*STUDY MATERIAL*
::::
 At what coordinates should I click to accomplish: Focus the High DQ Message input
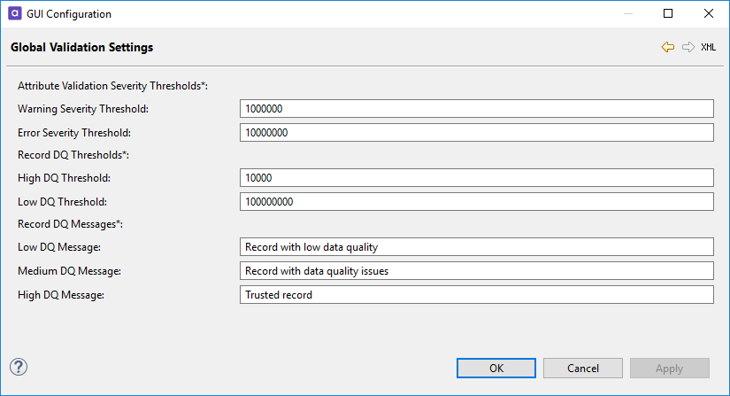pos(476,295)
::::
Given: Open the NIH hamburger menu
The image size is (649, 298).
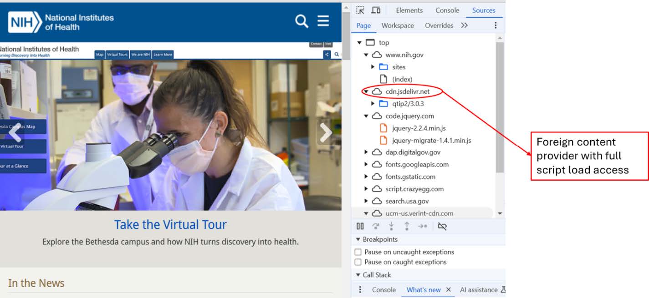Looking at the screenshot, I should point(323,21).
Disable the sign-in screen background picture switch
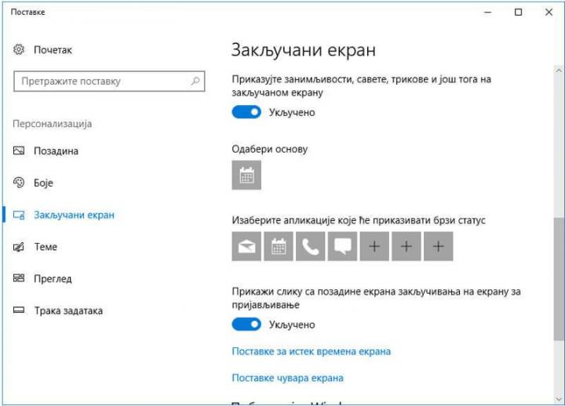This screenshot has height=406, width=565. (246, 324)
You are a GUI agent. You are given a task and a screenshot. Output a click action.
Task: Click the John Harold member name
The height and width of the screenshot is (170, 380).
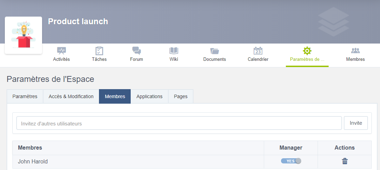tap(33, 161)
::::
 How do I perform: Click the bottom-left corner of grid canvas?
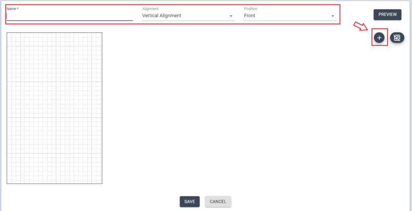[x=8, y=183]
::::
*EXERCISE DIRECTIONS*
Within the entries above, the lines from the one containing "Given: Open the NIH hamburger menu" through the one containing "Task: Click the John Harold member name" are to be transcribed exactly, ends included, pictures excluded.

*ANSWER BOX*
Given: Open the NIH hamburger menu
The image size is (649, 298).
Looking at the screenshot, I should point(323,21).
Disable the sign-in screen background picture switch
This screenshot has height=406, width=565. (246, 324)
You are a GUI agent. You are given a task and a screenshot. Output a click action.
Task: Click the John Harold member name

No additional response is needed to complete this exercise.